In November 2009, U.S. embassy officials in Tashkent, the Uzbek capital, were warned by a confidential source that the tracks were brittle and at risk of fracturing if trains carried more than half their usual loads. On top of that, the Soviet-era locomotives carrying U.S. cargo were not designed to cross steep mountains; engineers had to apply the brakes almost constantly as they moved downhill.
“By the time the trains have descended from the mountains, the wheels are glowing red hot,” the embassy reported in a diplomatic cable. The source, an engineer, said he was “appalled by how long it takes to transport anything by rail in Uzbekistan” and that he refused to take the train for fear of a crash.
The cable, titled “Uzbek Rail: Red Hot Wheels to Afghanistan” and obtained by the anti-secrecy Web site WikiLeaks, concluded that “a train wreck is possible in the literal sense.”
U.S. military officials said they knew of no accidents or safety problems on the 200-mile rail segment. In February, Uzbekistan announced it had obtained a $218 million loan from Japan to upgrade the line to the Afghan border.
Human rights concerns
Uzbekistan has been assailed by human rights groups for repression under President Islam Karimov, who has ruled the country since the breakup of the Soviet Union. Freedom House, a Washington-based advocacy group, ranks it as one of the nine worst countries in the world for civil liberties and political rights.
From 2001 to 2005, the U.S. military relied on an Uzbek air base as a hub for combat and supply missions to Afghanistan. U.S. forces were evicted from the base after Washington pressured Karimov to allow an international probe into the deaths of hundreds of anti-government protesters in the province of Andijan.
Since 2008, however, Washington has steadily worked to repair relations. A stream of U.S. military leaders and diplomats has visited Tashkent, including Secretary of State Hillary Rodham Clinton in December and Denis McDonough, the deputy national security adviser, in late May. Uzbekistan, in turn, has reopened its railroads, highways and airspace for U.S. cargo.
Thomas M. Sanderson, an analyst with the Center for Strategic and International Studies, said that the Obama administration has continued to raise human rights concerns with Uzbekistan but that the Afghan supply routes usually take precedence.
“There is no doubt about it. We are there for one primary reason, and that is to enable our operations in Afghanistan,” said Sanderson, who has studied the Northern Distribution Network.
State Department officials said they do not hesitate to press Uzbekistan to improve its human rights record. When Clinton visited Tashkent, they noted, she made a point of meeting activists and calling for the release of jailed journalists.

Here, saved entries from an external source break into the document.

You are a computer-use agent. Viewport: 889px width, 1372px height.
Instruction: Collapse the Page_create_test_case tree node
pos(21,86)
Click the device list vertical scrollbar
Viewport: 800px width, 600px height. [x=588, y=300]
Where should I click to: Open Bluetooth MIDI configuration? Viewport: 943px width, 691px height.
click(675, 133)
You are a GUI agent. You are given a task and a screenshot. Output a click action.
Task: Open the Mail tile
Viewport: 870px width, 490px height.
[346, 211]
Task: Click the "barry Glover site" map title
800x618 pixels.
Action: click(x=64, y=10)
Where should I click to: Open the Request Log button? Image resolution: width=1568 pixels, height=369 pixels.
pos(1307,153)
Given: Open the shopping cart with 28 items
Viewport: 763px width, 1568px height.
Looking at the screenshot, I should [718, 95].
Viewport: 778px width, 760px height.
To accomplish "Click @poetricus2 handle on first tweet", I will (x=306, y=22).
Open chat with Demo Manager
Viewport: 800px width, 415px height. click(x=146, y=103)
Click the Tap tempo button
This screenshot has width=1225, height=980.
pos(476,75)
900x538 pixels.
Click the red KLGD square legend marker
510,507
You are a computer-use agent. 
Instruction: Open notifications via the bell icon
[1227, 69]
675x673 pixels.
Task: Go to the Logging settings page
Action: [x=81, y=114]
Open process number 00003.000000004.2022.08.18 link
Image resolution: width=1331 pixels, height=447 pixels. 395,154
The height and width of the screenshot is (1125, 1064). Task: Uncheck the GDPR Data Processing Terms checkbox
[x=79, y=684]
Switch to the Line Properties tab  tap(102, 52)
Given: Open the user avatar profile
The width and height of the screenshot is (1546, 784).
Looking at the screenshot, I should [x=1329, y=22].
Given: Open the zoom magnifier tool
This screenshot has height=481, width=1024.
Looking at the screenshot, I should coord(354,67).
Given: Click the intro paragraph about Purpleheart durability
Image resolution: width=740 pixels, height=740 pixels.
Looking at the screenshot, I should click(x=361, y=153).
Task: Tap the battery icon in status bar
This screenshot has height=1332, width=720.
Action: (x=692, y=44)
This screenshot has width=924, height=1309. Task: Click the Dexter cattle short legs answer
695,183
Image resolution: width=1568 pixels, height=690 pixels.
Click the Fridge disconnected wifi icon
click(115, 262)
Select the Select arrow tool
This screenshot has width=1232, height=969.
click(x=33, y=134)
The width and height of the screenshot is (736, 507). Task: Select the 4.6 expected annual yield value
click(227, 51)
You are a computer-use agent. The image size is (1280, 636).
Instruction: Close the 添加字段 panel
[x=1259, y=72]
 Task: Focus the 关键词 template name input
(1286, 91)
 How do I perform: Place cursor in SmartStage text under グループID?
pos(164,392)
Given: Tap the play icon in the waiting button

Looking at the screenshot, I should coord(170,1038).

“We’ve made a real effort to try to engage Uzbekistan on human rights and in trafficking persons, and in some cases there’s been some progress,” said Robert O. Blake, assistant secretary of state for South and Central Asia. “This is something that’s in their own interest to do, to allow greater freedom of religion and greater freedom of expression.”
Diplomatic cables, however, show Uzbek officials have not hesitated to demand U.S. restraint on human rights in exchange for cooperation on the supply routes.
In March 2009, shortly after the State Department gave an award to an Uzbek human rights activist, Foreign Minister Vladimir Norov made an “implicit threat” to suspend deliveries to Afghanistan, according to a cable signed by Richard B. Norland, the U.S. ambassador in Tashkent at the time.
An angry Karimov also complained to Norland personally.
“Put yourself in my place,” Karimov told the ambassador, according to the cable. “Would you trust me if I had done this?”
In that cable and others to Washington, Norland counseled the Obama administration to check its public criticism of Karimov to maintain the viability of the supply lines. In advance of a visit to Tashkent by a senior State Department official, Norland advised using “private, but frank diplomacy” to cajole Uzbekistan rather than “more openly coercive measures.”
“Uzbek pride often gets the better of rationality and officials here will think nothing of cutting off their nose to spite their face,” Norland added in a July 2009 cable.